Business ‘boot camp’ for Aboriginal youth: Developing tomorrow’s entrepreneurs
WHAT: The New Venture Adventure Camp is a one-week business simulation camp for 20 female Aboriginal students, offered by the U of M’s Stu Clark Centre for Entrepreneurship. The girls, age 14 to 16, are selected among participants of WASAC (Winnipeg Aboriginal Sport Achievement Centre), an organization that develops leadership and mentorship skills for Aboriginal youth through sport and recreational programs.
HOW IT WORKS: Students learn about various business topics, such as marketing and break-even analysis, and in groups come up with a product they would like to sell. The camp includes a field trip to a wholesaler where they purchase the supplies to make their product and the week wraps up with students selling their product at the Forks Market. They keep all of their profits after they pay their expenses (just like a real business!).
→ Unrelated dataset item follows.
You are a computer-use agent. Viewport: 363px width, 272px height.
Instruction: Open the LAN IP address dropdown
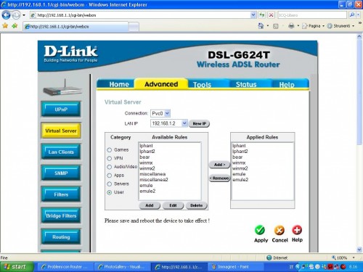(x=184, y=123)
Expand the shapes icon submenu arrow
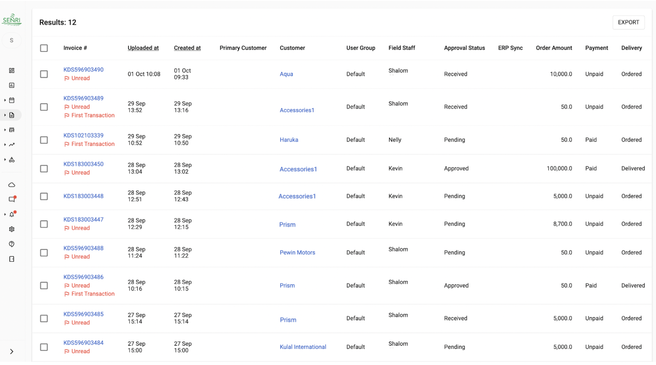 click(x=5, y=159)
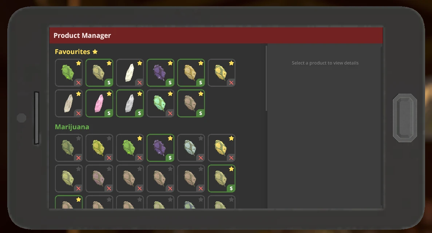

Participants gain experience developing a business plan and pitching it to a panel of judges. And their parents are invited to attend the presentations, as well as the graduation ceremony.
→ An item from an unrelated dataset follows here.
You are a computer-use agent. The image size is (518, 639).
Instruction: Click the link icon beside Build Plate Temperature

THE IMPACT: The emphasis placed on teamwork makes each individual think about how their contribution plays a role in the collective decision-making process. “The students gain life skills they can use in their day to day lives—from how to calculate taxes, to learning how to work well with others, or even that working hard does pay off,” says program coordinator Amy Briscoe.
THE INSPIRATION: “This program is a way for our entrepreneurship centre to give back to the community,” says Briscoe. “The participants learn business and entrepreneurship theory in the classroom and then they have a chance to apply what they have learnt in the real world. It’s exciting to see their progress over the course of the week.”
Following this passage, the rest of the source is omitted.